Interior Budget Prioritizes National Parks, Energy Development, Reducing Catastrophic Fires

May 23, 2017

U.S. Interior Secretary Ryan Zinke, left, talks with Vice President Mike Pence, center, and U.S. Senator Steve Daines, right, during a visit to the Crow Indian Reservation in southeastern Montana on May 12, 2017.
Credit Jackie Yamanaka

U.S. Interior Secretary Ryan Zinke outlined his priorities reflected in his budget during a conference call with reporters.
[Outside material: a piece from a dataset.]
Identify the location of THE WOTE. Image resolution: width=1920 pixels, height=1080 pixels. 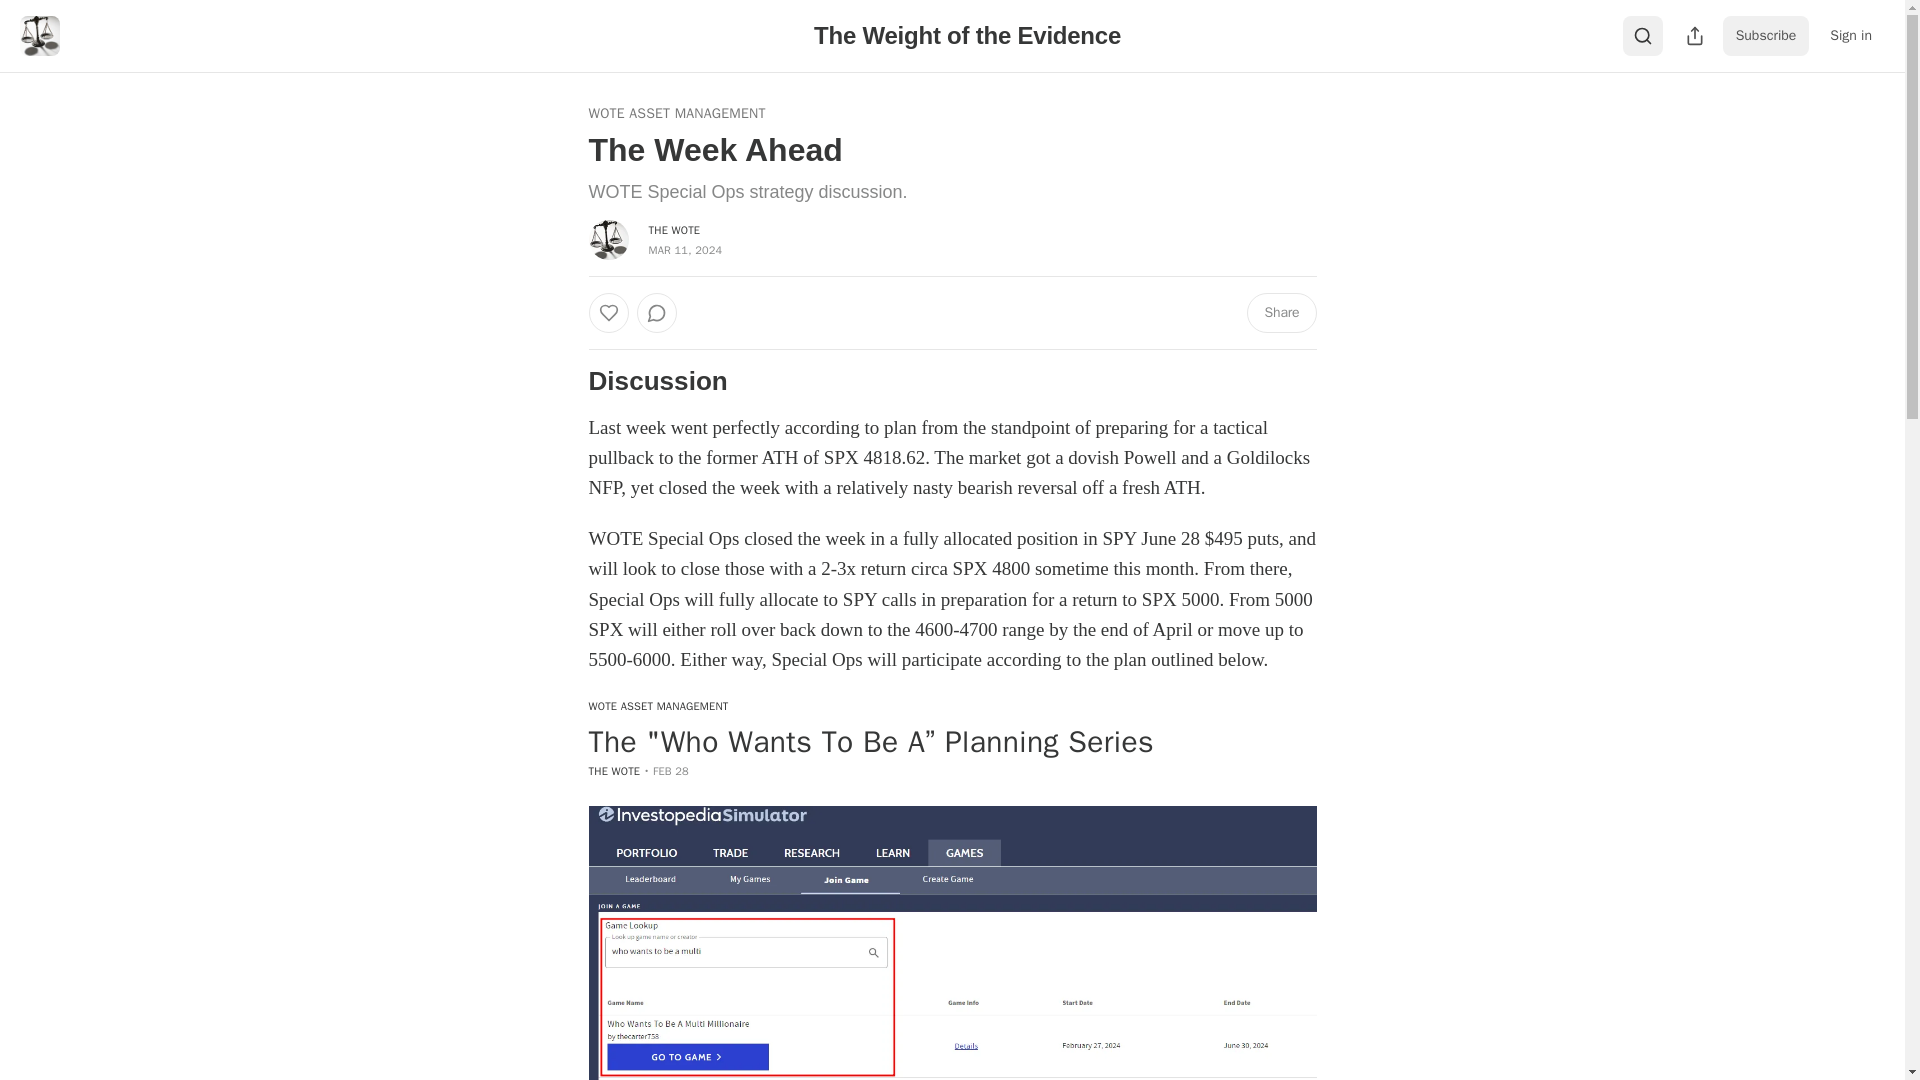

On that list are issues important in the West – 


–including: money to fix the maintenance backlog at the national parks, combat invasive species, protect water resources and remove dead and dying trees to lessen the catastrophic impact of forest fires.

“We’re going to do the right thing and our policy is going to be based on science, best practices, and not based on fear of lawsuits,” said Zinke.
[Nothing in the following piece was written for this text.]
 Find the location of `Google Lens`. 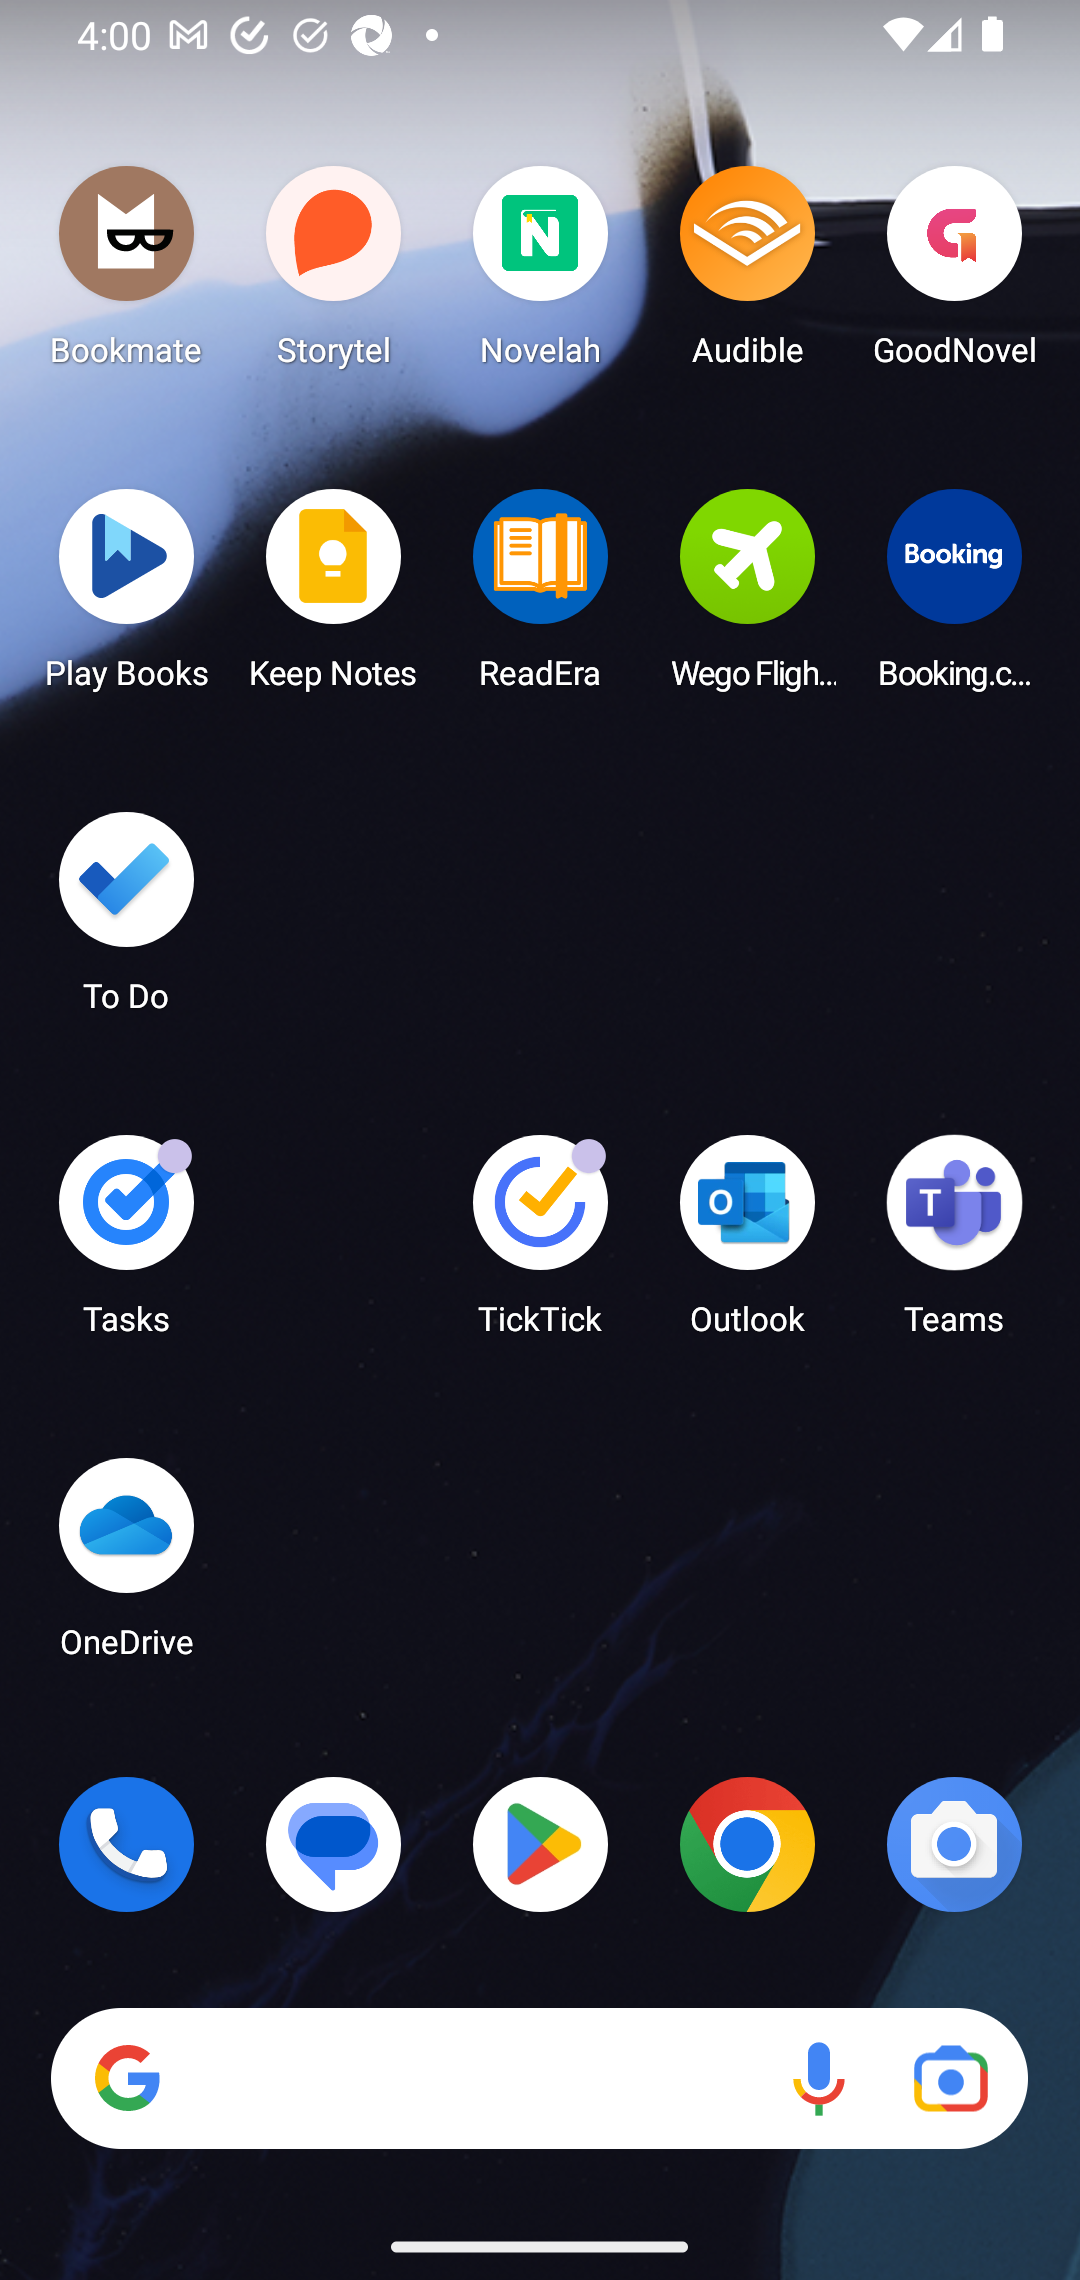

He said this is an issue for all federal land managers, including for the agency he oversees, the Interior Department.

“I don’t think we need to have the fires we do every year,” said the former Montana Congressman. “So the budget reflects the priority of the Secretary who’s a kid from Montana who’s just tired of the forest fires.”

The National Park Service has a policy that requires a fire management plan for those areas where there’s burnable vegetation. Zinke pointed to the process for Sequoia and Kings Canyon National Parks to carry out controlled burns.

Zinke rolled out his proposed $11.7 billion budget for Fiscal Year 2018 that prioritizes dollars to pay for infrastructure on public lands. Zinke said energy development on federal lands would help to pay for the maintenance backlog.  

Among the budget highlights:

  • $766 million to address the $11.3 billion deferred maintenance backlog in the national parks
  • $101 million to deal with invasive species
  • $90 million in mandatory funds to support Land and Water Conservation Fund State Grants

The Theodore Roosevelt Conservation Partnership criticized the budget for its $1.4 billion decrease to the Department of Interior. The conservation group said the cuts are detrimental to programs like the Land and Water Conservation Fund.